[東京 9日 ロイター] – 財務省が9日発表した国際収支状況速報によると、2020年1月の経常収支は6123億円の黒字となった。黒字は67カ月連続。海外子会社から企業が受け取る配当金が前年から増加して第1次所得収支の黒字幅が拡大、経常収支の黒字幅は前年同月比380億円増えた。 

ロイターが民間調査機関に行った事前調査の予測中央値は6261億円程度の黒字で、予測はわずかに下回った。 

経常収支の内訳をみると、貿易・サービス収支は1兆1478億円の赤字(前年同月比281億円の赤字)。 

第1次所得収支は1兆8476億円の黒字(同841億円の黒字)。

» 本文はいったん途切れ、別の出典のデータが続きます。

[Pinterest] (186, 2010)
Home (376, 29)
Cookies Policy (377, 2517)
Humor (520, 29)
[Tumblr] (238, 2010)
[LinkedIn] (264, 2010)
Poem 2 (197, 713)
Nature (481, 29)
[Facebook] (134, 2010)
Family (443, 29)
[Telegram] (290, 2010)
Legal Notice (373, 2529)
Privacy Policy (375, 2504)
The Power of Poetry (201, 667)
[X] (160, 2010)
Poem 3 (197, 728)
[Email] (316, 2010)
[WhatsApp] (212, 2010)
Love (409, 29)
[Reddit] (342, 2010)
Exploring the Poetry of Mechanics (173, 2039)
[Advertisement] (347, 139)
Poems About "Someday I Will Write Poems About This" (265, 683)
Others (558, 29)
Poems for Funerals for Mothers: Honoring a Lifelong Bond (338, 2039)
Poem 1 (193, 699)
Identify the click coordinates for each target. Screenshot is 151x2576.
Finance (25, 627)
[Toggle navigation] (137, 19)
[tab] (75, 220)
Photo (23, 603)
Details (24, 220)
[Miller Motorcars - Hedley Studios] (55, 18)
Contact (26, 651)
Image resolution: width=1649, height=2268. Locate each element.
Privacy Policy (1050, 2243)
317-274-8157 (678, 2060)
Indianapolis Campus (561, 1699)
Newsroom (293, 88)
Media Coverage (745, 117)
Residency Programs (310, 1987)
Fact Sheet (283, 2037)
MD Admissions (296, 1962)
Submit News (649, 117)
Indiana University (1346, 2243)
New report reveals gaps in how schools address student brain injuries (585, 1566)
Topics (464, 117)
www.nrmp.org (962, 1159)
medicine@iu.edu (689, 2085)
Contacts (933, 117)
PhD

企業が受け取る海外子会社からの配当金が増加したことで直接投資収益の押し上げにつながった。直接投資収益は1月単月でみると過去最高を更新した。 

第2次所得収支は875億円の赤字(同180億円の赤字)だった。 

足元では新型肺炎の影響で輸出の減少や訪日客の減少など、さまざまなリスクが懸念される。財務省幹部は「1月の統計では目立った影響は出ていない」と指摘。今後の見通しについて「今後の統計をみないと分からない」としつつ、2月は中国人観光客の数が10分の1に減っているので、影響をしっかりみていきたいと述べた。 

円高が進む中、輸出入の見通しについては、円高で輸出、輸入ともにメリット・デメリットがあるので「現時点で判断は難しい」(同幹部)と指摘した。